Agreed. Her unreasonable request should not outweigh taking responsibility for an unfortunate mistake.


You teach your kids to take responsibility for someone else's mistake?



javascript:emoticon(''); The kid took the swimsuit. He needs to fix this mistake. Since he is a kid, his parents need to fix the kid's mistake. You are teaching the kid to take responsibility for his own mistake. The other lady did not commit a mistake. She also offered alternatives to the OP, that the OP refused.

OP is entitled. She will raise entitled brats.


OP husband is gone away. She is alone with an infant and 6 year old. You do not ask a mom to drive alone with an infant and 6 year old to meet that distance. You either drive and get your suit or buy another one. She is not entitled. Her child and the mom driving the child made a mistake. Mistakes happen. OP can return the suit on Monday. Other mom can return the suit on Monday. OP can do a Target instore pick up or fedex the suit... lots of options but its not ok to ask someone to drive at that hour.
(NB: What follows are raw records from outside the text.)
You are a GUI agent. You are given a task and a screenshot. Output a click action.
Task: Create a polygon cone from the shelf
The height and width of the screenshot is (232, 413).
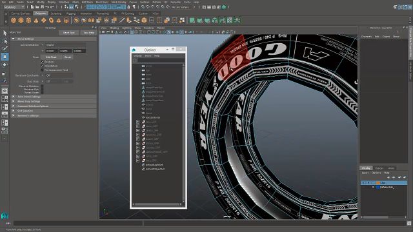point(36,20)
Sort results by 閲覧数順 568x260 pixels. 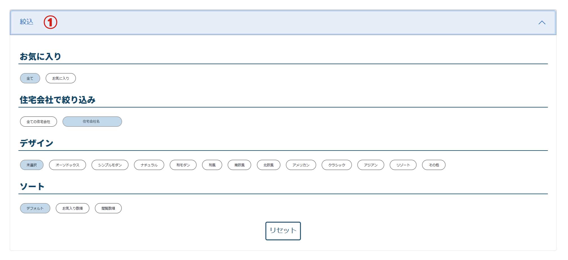click(x=108, y=209)
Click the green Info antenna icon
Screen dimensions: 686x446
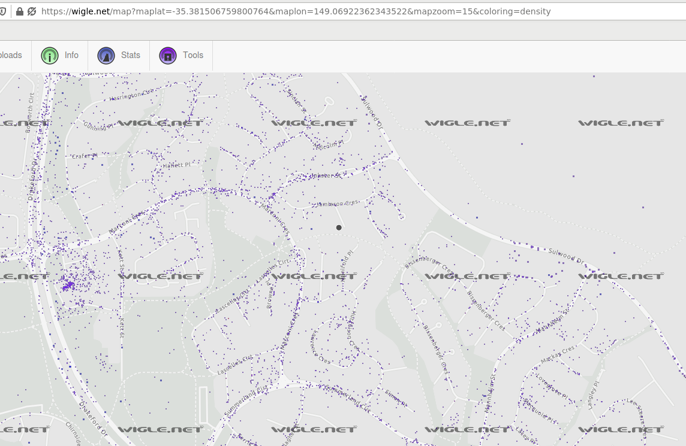(50, 56)
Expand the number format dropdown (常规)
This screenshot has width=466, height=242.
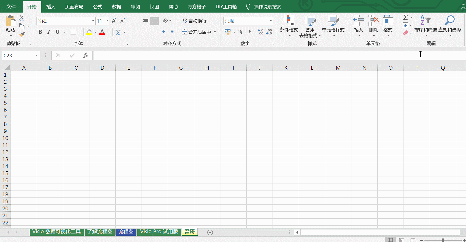click(x=271, y=21)
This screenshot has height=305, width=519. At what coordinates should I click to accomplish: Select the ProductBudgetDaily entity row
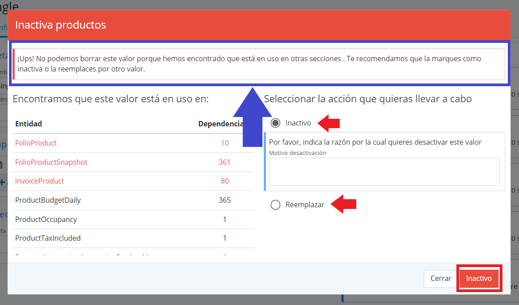click(x=47, y=200)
I would agree with you EXCEPT OP offered. OP should not have offered if she was unwilling. Yes, offering to return something and then refusing to do so is bitchy.


It sounded to me like the OP offered because she assumed that the family lived the same 10 minutes from the private school that she does (and that most normal people would say to just bring the suit to school on Monday). If most of the families live close to the school (which is pretty much true of our private school) but this one family lives far away, she probably assumed it was a much shorter trip when offering and only realized that it was so long when given the address. We go to a NW private but live on Capitol Hill. It's not 50 minutes, but I would never expect another family to drive over here in the middle of the night, with or without a baby, for something so small. Karma is a bitch and my kid is definitely going to screw up the same way at some point because kids just do stuff like this.

I feel like this thread is 99 normal people who agree with the OP and understand the concept of the normal aggravations that come along with having kids and one person who keeps responding (in a fairly easy to spot writing style) who disagrees and is filled with moral outrage. That level of moral outrage must be exhausting to maintain!


How do you know OP isn't the one who lives far? Why are you assuming the other mom is crazy based just on OPs retell?


OP said she offered to meet at the school, which was 10 minutes away from her house. It sounds like the other family lives far from the school.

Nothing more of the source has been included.